Only one, however, claimed to speak to the dead. That was why Joran poked her. He wasn't one of the patients with a "potential for violence", as Tandra knew to her immense relief. He was simply a man who had slit his wrists after surviving the raid conducted by Sethos' men. Why had he lived, and his wife and children had not? It was as simple as this: As the thugs hired by the Dark Lord of the Sith had fired six blaster shots--two apiece--into each of their quivering foreheads, Joran had been hiding in one of the bedroom storage compartments, cowering. That, and not grief, was the real reason why he had decided to end his life. His cowardice haunted him day and night.
He was desperate for comfort, and release from his all-consuming guilt. When Tandra Kerthian, one of his fellow patients on the ward, said she could speak to those who had passed "onto the other side", Joran found hope at long last.

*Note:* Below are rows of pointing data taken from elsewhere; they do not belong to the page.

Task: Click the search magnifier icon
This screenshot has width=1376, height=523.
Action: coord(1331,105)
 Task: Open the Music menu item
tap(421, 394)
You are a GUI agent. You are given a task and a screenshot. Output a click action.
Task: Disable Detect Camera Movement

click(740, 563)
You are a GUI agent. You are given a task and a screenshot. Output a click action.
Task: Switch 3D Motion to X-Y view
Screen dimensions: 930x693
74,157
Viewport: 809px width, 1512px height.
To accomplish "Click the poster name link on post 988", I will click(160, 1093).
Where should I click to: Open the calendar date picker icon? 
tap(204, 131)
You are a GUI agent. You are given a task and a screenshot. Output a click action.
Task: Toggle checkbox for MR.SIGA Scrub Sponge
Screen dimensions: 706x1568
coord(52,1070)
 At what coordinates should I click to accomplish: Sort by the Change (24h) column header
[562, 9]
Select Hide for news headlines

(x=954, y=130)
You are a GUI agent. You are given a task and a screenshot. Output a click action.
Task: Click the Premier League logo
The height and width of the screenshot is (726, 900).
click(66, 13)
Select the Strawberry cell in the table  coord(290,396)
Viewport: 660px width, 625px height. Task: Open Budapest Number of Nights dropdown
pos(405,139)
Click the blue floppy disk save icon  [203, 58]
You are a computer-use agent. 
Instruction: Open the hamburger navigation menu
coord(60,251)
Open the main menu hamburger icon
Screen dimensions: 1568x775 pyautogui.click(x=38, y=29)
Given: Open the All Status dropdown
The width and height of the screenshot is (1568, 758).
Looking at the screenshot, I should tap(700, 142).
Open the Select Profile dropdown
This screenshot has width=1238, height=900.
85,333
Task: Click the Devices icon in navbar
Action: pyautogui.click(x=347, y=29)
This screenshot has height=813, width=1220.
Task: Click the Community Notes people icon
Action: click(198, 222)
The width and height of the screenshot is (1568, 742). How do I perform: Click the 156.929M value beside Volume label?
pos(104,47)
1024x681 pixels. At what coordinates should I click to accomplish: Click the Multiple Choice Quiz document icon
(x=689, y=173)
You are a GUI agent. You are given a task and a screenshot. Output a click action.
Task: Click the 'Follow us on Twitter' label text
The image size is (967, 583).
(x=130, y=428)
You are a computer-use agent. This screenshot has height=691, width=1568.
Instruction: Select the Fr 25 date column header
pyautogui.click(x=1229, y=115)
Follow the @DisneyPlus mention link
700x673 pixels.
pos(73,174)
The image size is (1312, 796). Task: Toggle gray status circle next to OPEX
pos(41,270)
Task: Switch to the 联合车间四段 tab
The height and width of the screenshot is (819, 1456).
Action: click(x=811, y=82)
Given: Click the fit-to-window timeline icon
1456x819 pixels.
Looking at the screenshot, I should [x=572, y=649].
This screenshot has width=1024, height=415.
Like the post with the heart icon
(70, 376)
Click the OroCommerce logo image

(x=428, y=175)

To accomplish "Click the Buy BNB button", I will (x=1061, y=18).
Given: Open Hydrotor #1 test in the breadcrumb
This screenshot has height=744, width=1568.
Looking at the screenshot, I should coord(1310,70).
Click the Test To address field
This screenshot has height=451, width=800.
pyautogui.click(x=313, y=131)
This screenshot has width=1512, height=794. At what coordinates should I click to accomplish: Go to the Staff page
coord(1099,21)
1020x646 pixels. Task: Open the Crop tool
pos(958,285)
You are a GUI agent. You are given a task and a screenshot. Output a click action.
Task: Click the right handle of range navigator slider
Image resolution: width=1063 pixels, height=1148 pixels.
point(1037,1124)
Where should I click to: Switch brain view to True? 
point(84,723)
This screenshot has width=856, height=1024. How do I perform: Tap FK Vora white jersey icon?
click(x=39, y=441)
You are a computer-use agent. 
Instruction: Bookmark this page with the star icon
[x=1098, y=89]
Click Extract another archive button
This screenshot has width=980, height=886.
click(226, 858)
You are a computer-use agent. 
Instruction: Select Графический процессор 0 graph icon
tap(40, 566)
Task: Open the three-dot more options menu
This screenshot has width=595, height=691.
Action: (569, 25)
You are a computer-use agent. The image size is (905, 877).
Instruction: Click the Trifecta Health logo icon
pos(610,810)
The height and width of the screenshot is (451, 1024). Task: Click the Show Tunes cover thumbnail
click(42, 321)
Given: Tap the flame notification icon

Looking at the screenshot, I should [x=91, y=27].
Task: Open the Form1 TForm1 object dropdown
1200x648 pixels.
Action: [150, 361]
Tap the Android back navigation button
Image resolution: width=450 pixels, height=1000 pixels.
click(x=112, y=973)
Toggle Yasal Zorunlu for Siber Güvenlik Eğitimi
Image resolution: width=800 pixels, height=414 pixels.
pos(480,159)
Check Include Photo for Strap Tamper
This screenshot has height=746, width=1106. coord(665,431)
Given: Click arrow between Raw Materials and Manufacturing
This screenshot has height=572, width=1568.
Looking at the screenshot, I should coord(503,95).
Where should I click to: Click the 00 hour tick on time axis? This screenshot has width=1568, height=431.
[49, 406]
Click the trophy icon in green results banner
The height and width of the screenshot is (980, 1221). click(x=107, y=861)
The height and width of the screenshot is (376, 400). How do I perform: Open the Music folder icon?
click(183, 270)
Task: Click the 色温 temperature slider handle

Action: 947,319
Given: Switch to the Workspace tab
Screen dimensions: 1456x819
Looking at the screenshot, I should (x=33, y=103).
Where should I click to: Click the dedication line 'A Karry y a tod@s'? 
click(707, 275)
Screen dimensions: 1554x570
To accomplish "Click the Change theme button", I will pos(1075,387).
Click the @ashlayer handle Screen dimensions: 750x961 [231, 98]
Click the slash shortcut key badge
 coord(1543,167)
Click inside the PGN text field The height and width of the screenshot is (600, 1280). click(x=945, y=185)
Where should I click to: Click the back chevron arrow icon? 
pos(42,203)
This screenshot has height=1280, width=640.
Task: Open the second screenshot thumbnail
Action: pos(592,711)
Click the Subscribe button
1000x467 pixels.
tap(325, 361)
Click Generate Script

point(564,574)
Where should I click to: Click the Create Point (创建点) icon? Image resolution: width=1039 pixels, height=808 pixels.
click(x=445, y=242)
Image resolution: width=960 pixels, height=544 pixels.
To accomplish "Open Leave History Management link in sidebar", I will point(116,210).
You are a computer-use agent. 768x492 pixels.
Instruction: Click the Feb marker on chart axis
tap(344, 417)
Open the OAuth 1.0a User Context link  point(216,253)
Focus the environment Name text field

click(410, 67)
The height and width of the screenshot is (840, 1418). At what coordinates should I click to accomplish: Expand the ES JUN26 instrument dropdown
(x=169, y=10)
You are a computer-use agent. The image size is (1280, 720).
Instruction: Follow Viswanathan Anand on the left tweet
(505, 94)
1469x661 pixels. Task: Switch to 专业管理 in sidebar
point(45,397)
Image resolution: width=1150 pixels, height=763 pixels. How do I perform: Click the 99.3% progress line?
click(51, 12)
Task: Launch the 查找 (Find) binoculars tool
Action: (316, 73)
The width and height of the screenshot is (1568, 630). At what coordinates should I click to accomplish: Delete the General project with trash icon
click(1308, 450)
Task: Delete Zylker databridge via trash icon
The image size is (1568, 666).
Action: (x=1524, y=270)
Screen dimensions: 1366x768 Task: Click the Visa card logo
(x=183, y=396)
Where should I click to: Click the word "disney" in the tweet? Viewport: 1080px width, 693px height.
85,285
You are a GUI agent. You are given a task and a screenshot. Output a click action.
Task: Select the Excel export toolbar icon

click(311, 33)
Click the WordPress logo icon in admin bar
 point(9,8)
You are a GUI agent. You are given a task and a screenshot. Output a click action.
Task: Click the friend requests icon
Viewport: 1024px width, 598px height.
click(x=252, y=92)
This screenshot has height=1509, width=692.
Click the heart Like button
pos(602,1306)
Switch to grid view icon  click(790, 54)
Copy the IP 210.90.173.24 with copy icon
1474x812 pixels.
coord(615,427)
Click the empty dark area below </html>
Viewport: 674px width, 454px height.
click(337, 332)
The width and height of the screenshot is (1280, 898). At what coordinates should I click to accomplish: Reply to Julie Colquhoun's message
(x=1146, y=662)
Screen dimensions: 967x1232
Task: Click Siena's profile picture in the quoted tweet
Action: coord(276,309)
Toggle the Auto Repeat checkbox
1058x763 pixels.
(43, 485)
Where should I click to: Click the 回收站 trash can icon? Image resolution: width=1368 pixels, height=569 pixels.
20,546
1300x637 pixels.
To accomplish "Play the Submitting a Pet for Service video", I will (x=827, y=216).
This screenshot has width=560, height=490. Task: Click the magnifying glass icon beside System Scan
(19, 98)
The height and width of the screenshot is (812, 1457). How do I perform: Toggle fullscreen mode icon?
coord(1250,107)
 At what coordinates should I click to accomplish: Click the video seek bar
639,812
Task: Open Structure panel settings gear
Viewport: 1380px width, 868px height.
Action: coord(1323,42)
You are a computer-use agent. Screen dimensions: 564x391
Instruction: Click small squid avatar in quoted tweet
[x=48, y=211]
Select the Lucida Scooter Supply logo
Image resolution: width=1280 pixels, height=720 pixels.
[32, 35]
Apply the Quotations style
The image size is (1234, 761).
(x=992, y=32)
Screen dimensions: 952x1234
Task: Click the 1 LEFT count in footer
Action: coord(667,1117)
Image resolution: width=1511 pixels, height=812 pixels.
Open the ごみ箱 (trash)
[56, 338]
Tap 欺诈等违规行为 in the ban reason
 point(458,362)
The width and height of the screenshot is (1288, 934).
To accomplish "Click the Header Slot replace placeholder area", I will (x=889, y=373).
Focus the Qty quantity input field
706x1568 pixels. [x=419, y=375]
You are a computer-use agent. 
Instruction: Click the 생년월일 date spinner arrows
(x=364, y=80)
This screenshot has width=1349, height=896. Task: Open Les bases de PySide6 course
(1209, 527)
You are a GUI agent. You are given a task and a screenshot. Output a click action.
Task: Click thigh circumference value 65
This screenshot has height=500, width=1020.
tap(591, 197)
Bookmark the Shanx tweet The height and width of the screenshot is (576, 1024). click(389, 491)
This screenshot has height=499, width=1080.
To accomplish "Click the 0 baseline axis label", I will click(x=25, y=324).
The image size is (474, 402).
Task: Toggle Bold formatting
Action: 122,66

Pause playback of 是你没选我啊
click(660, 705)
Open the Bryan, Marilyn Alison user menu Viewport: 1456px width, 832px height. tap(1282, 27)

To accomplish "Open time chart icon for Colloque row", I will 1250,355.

"Tandra?" he asked timidly. "Session tonight?" His eyes were wide, yearning.
"I'm sorry," she replied with a kind smile, wanting to squeeze his hand. "Not tonight. The doctors and nurses are still trying to adjust my sedative dosage." Even though this was perfectly true, Tandra did not want to admit that she'd told Nurse Meilan about him--and that a counselor would be coming his way.
"That's all right. I'll w-wait until tomorrow." He didn't know if he could.
Suddenly the child, a young boy, pointed. "Violent patient outburst?" His voice was utterly cold, a flat monotone. He only spoke in short, descriptive phrases which may or may not have meant anything to the person hearing them.
Tandra gave a start. "I sure hope not..." She glanced around furtively.
The child clutched Tandra's hand, not unkindly, and pointed it toward a mysterious figure. "Armed man," he said. "Headed down toward our rooms."
Tandra's arm dropped reflexively, and she remained perfectly still from fear.